* _Your instructions_: Copy the items below, swapping in "Objective" for every "Instruction" and leaving all other text unchanged.

* _Data supplied_:
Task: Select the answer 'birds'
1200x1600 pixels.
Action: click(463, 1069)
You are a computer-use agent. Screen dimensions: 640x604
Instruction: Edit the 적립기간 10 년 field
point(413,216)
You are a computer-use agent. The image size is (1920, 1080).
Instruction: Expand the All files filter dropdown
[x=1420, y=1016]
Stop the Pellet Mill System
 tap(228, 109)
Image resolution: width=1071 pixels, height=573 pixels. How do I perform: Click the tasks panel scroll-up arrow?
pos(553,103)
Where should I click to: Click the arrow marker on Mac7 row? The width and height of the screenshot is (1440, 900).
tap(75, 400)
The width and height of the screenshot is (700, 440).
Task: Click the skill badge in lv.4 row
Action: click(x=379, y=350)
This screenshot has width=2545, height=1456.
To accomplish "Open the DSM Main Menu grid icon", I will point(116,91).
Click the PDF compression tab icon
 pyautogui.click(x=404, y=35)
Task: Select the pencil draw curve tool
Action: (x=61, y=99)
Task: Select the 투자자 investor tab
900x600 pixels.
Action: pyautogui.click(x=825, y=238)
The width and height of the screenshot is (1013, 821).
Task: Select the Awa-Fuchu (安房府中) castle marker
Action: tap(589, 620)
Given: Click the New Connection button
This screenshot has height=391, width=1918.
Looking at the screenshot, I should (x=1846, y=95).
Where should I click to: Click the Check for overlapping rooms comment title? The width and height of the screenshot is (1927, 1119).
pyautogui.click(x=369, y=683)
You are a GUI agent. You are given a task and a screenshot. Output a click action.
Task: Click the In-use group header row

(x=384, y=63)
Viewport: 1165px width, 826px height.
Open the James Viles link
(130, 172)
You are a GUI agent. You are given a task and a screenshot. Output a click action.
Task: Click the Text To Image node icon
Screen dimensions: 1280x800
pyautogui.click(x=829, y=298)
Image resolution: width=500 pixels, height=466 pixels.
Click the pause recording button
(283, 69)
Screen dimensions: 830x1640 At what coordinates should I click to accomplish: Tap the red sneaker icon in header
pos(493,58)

* _Result_:
Task: Select the answer 'birds'
1200x1600 pixels.
Action: click(463, 1069)
You are a computer-use agent. Screen dimensions: 640x604
Objective: Edit the 적립기간 10 년 field
point(413,216)
You are a computer-use agent. The image size is (1920, 1080).
Objective: Expand the All files filter dropdown
[x=1420, y=1016]
Stop the Pellet Mill System
 tap(228, 109)
Image resolution: width=1071 pixels, height=573 pixels. How do I perform: Click the tasks panel scroll-up arrow?
pos(553,103)
Where should I click to: Click the arrow marker on Mac7 row? The width and height of the screenshot is (1440, 900).
tap(75, 400)
The width and height of the screenshot is (700, 440).
Task: Click the skill badge in lv.4 row
Action: click(x=379, y=350)
This screenshot has width=2545, height=1456.
To accomplish "Open the DSM Main Menu grid icon", I will point(116,91).
Click the PDF compression tab icon
 pyautogui.click(x=404, y=35)
Task: Select the pencil draw curve tool
Action: (x=61, y=99)
Task: Select the 투자자 investor tab
900x600 pixels.
Action: pyautogui.click(x=825, y=238)
The width and height of the screenshot is (1013, 821).
Task: Select the Awa-Fuchu (安房府中) castle marker
Action: tap(589, 620)
Given: Click the New Connection button
This screenshot has height=391, width=1918.
Looking at the screenshot, I should (x=1846, y=95).
Where should I click to: Click the Check for overlapping rooms comment title? The width and height of the screenshot is (1927, 1119).
pyautogui.click(x=369, y=683)
You are a GUI agent. You are given a task and a screenshot. Output a click action.
Task: Click the In-use group header row

(x=384, y=63)
Viewport: 1165px width, 826px height.
Open the James Viles link
(130, 172)
You are a GUI agent. You are given a task and a screenshot. Output a click action.
Task: Click the Text To Image node icon
Screen dimensions: 1280x800
pyautogui.click(x=829, y=298)
Image resolution: width=500 pixels, height=466 pixels.
Click the pause recording button
(283, 69)
Screen dimensions: 830x1640 At what coordinates should I click to accomplish: Tap the red sneaker icon in header
pos(493,58)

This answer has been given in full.